→ **What is required**
Exactly the lines from the one containing "The height and width of the screenshot is (423, 630)." through the end of the data, and nothing more, should be retyped; pictures stay out.

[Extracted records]
>>>>

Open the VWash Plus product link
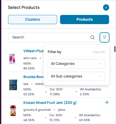(34, 51)
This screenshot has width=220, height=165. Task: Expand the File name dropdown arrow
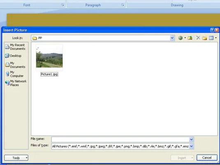(x=191, y=139)
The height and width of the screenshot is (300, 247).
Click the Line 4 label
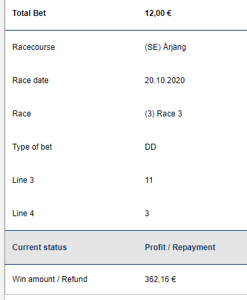[x=23, y=214]
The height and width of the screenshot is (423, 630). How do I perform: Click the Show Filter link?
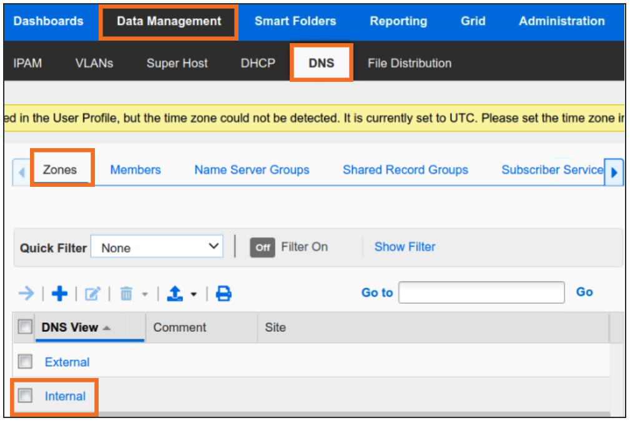click(x=405, y=247)
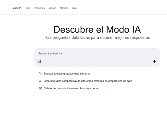Open the Más menu label
The width and height of the screenshot is (167, 113).
[x=74, y=8]
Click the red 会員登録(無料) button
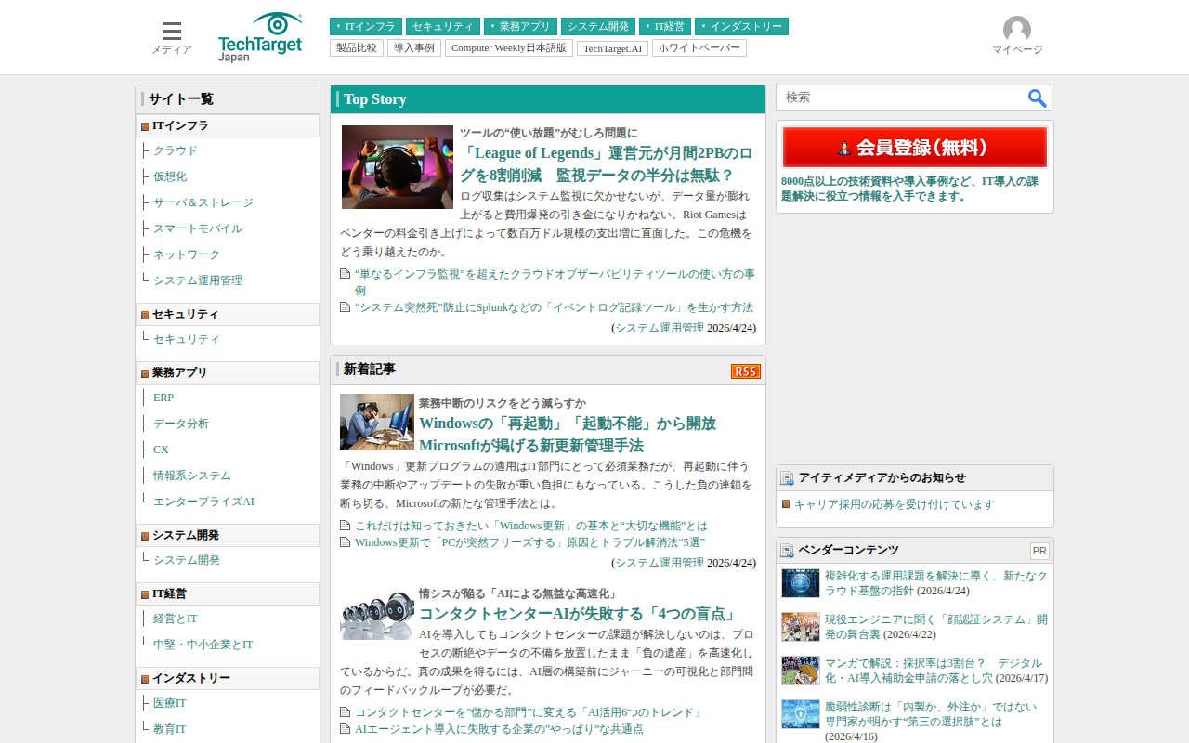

<<<<

→ **Task solution**
The height and width of the screenshot is (423, 630). How do I perform: Click the Show Filter link?
click(x=405, y=247)
Open the Más menu label
The width and height of the screenshot is (167, 113).
[x=74, y=8]
Click the red 会員登録(無料) button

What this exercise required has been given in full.